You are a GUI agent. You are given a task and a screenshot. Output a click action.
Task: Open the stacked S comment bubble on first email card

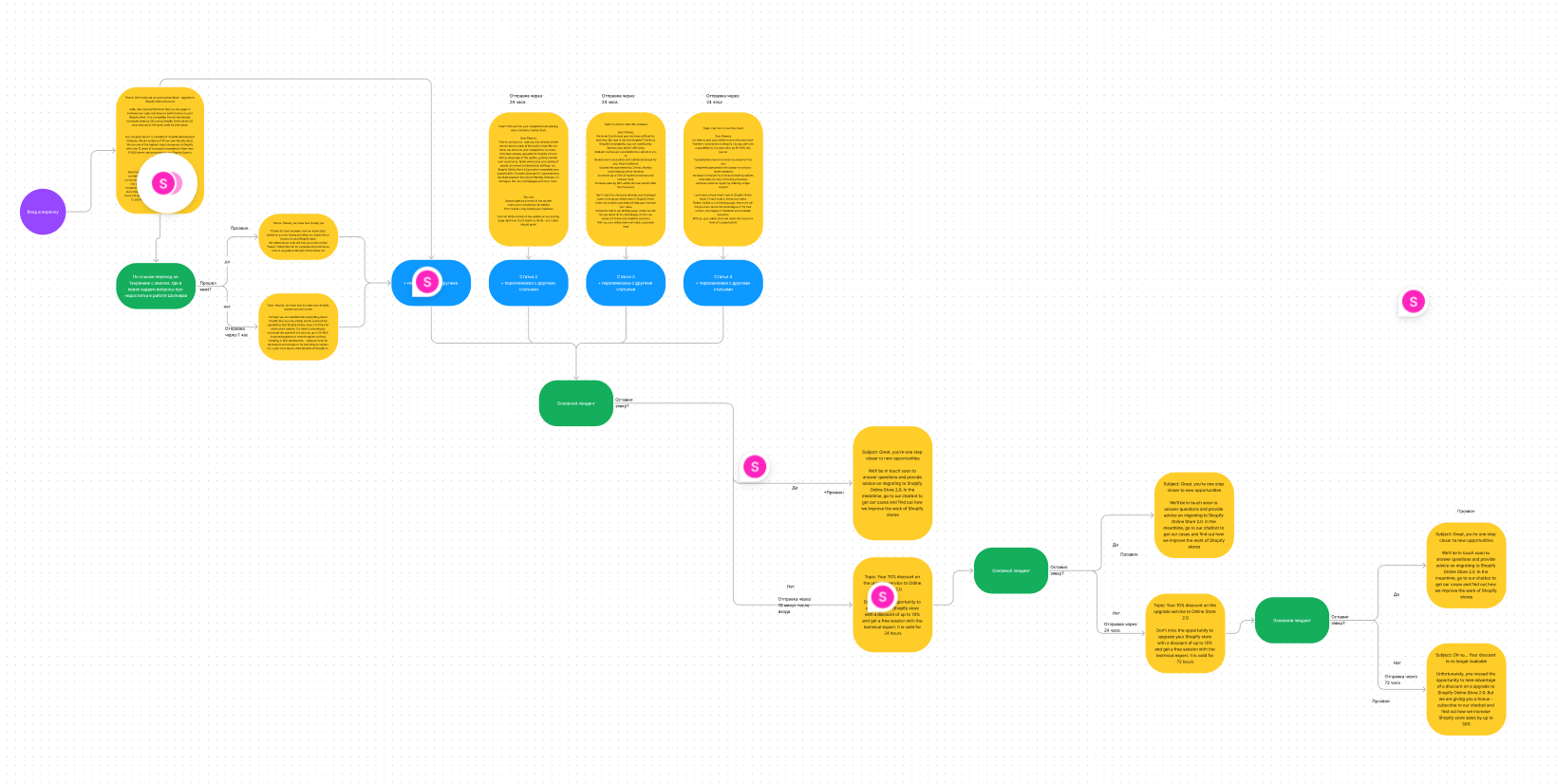[x=165, y=183]
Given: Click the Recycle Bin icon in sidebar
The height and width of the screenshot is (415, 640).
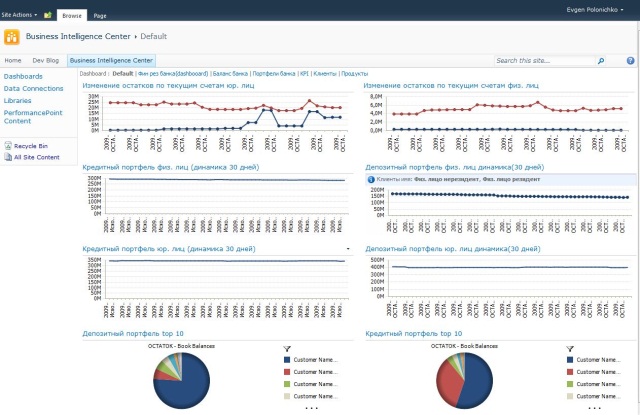Looking at the screenshot, I should pyautogui.click(x=7, y=146).
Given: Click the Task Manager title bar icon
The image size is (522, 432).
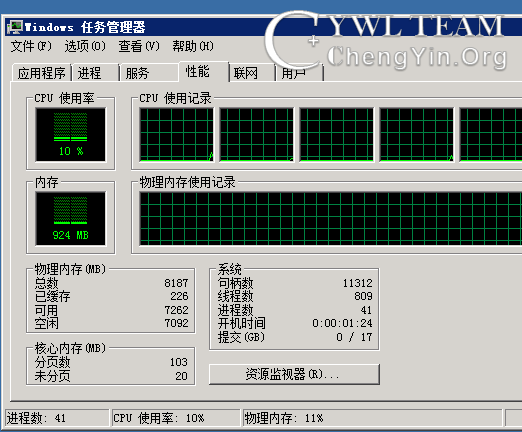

= = = =

Your copy must reproduce the entries above in full, without their pictures.

You are a GUI agent. You are given a task and a screenshot. Output a click action.
Task: Open the stacked S comment bubble on first email card

[x=165, y=183]
Given: Click the Recycle Bin icon in sidebar
The height and width of the screenshot is (415, 640).
Looking at the screenshot, I should pyautogui.click(x=7, y=146).
Given: Click the Task Manager title bar icon
The image size is (522, 432).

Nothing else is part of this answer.